§ Work instruction:
Output every record verbatim, and omit each picture.

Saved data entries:
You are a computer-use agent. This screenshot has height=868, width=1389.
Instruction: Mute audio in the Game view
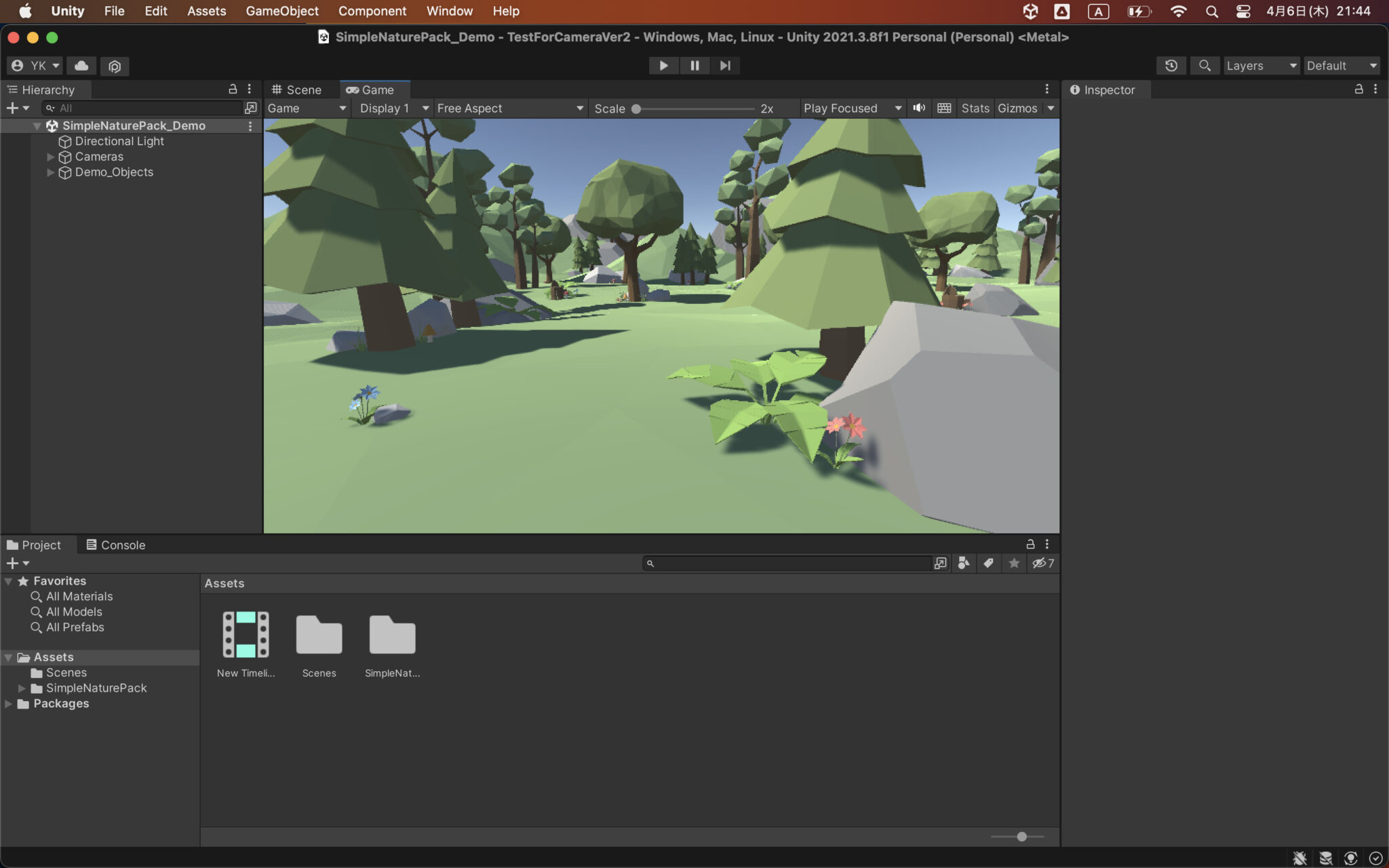click(x=919, y=108)
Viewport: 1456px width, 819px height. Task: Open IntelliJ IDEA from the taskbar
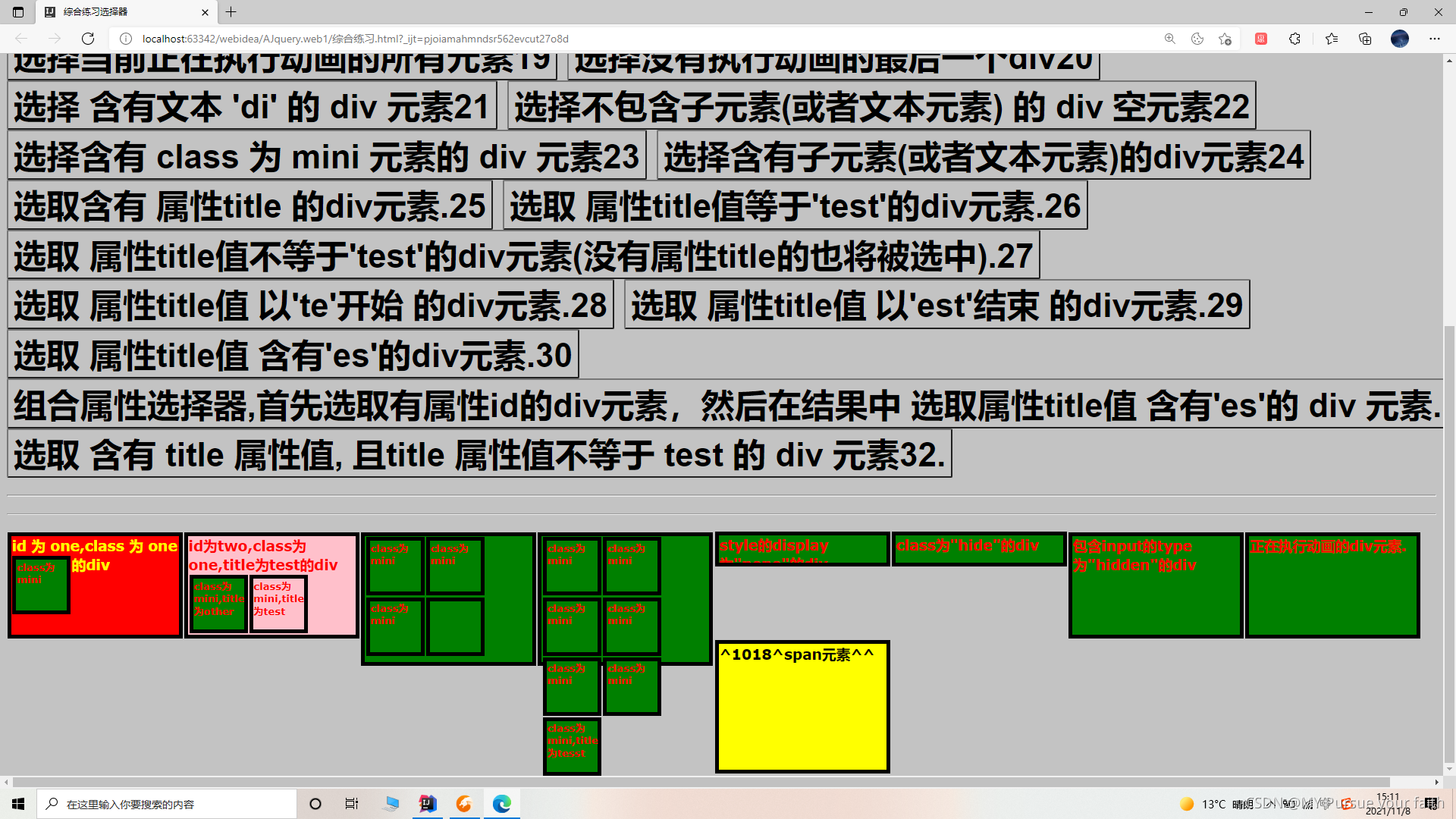pyautogui.click(x=428, y=804)
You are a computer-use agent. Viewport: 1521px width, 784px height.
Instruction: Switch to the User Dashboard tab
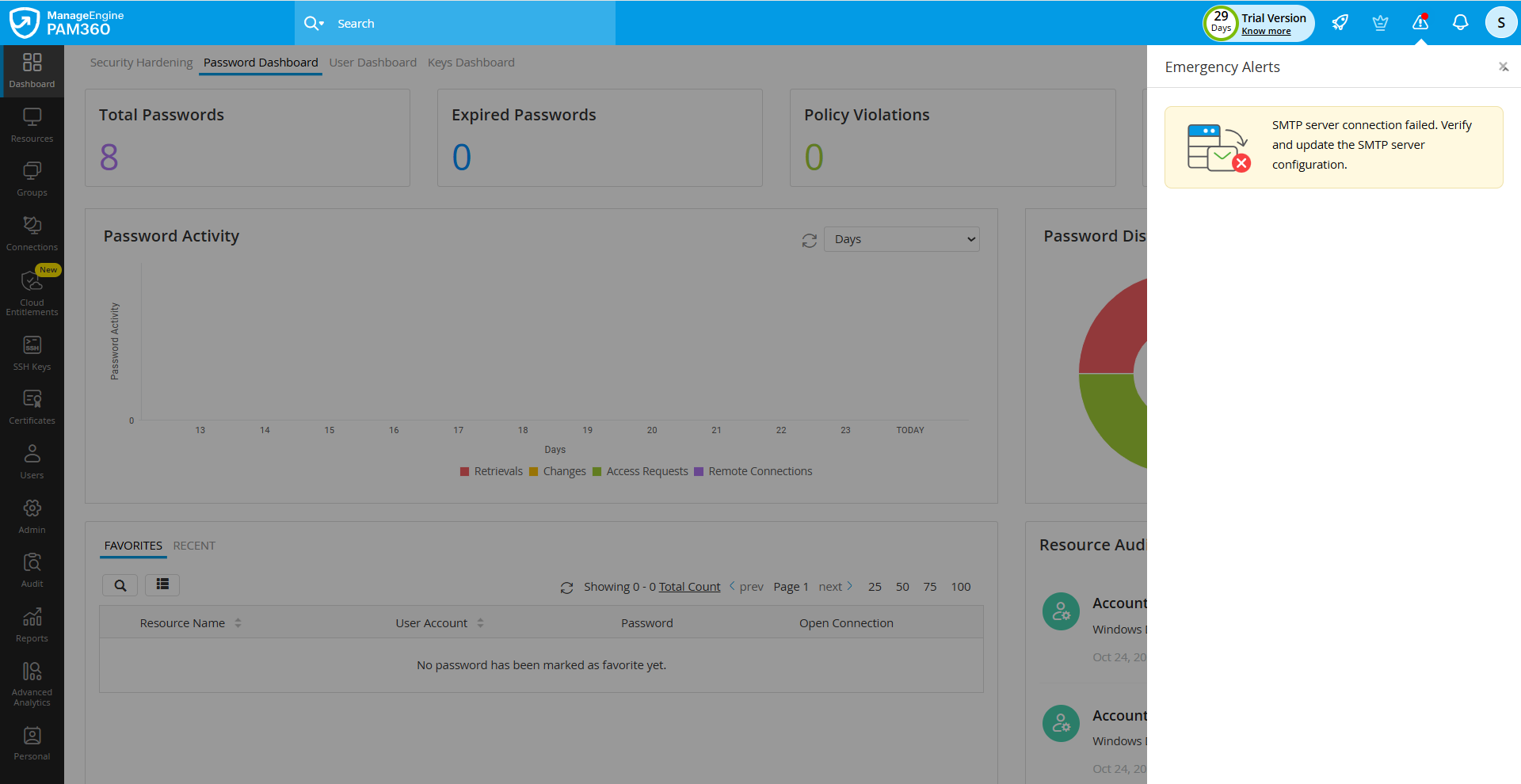click(x=372, y=62)
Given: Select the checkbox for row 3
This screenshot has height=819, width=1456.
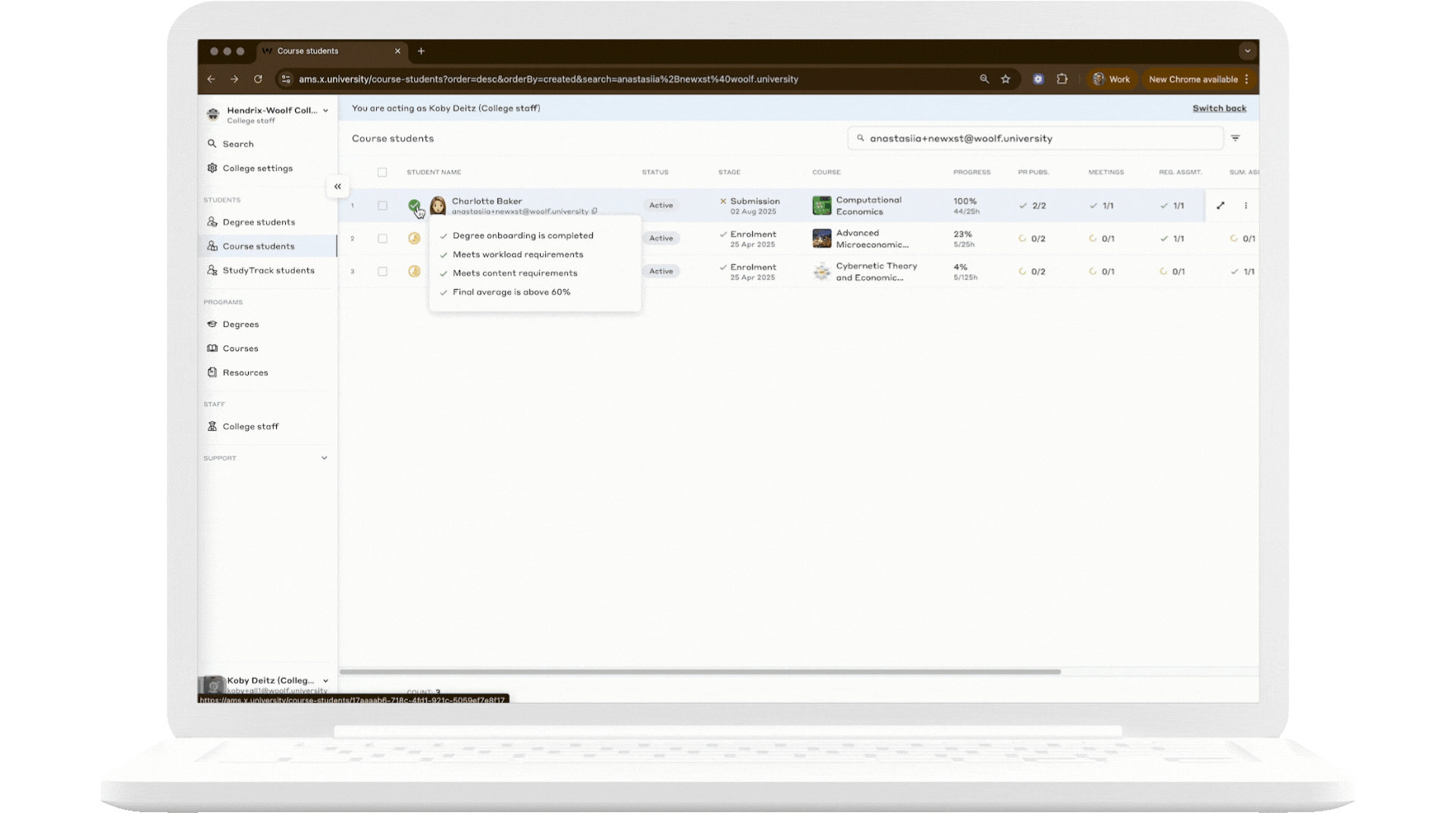Looking at the screenshot, I should [382, 271].
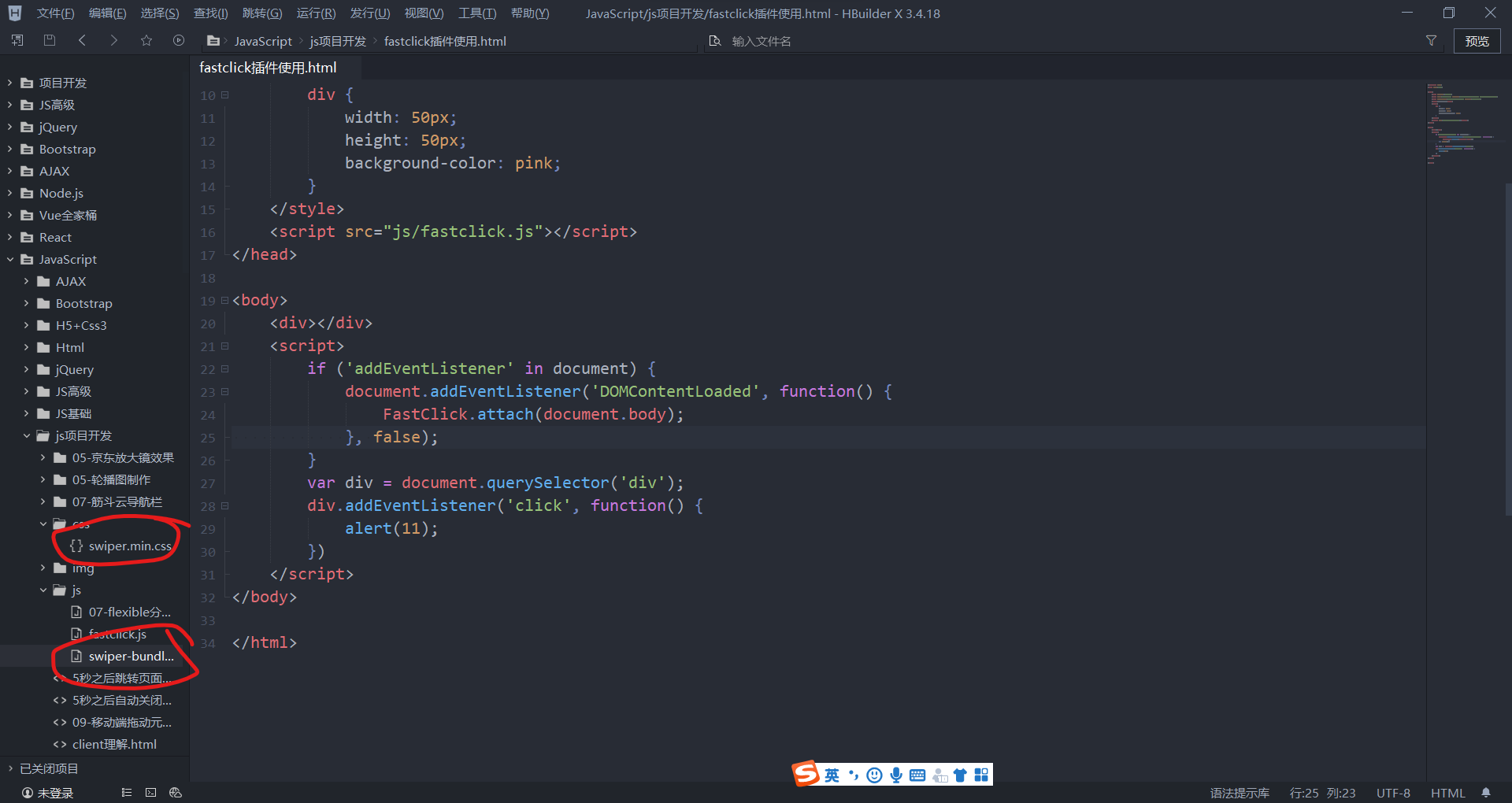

§ Solved problem:
You are a computer-use agent. This screenshot has height=868, width=1389.
Instruction: Mute audio in the Game view
click(x=919, y=108)
Viewport: 1456px width, 819px height. Task: Open IntelliJ IDEA from the taskbar
pyautogui.click(x=428, y=804)
You are a computer-use agent. Viewport: 1521px width, 784px height.
Instruction: Switch to the User Dashboard tab
click(x=372, y=62)
Given: Select the checkbox for row 3
This screenshot has height=819, width=1456.
Looking at the screenshot, I should [382, 271].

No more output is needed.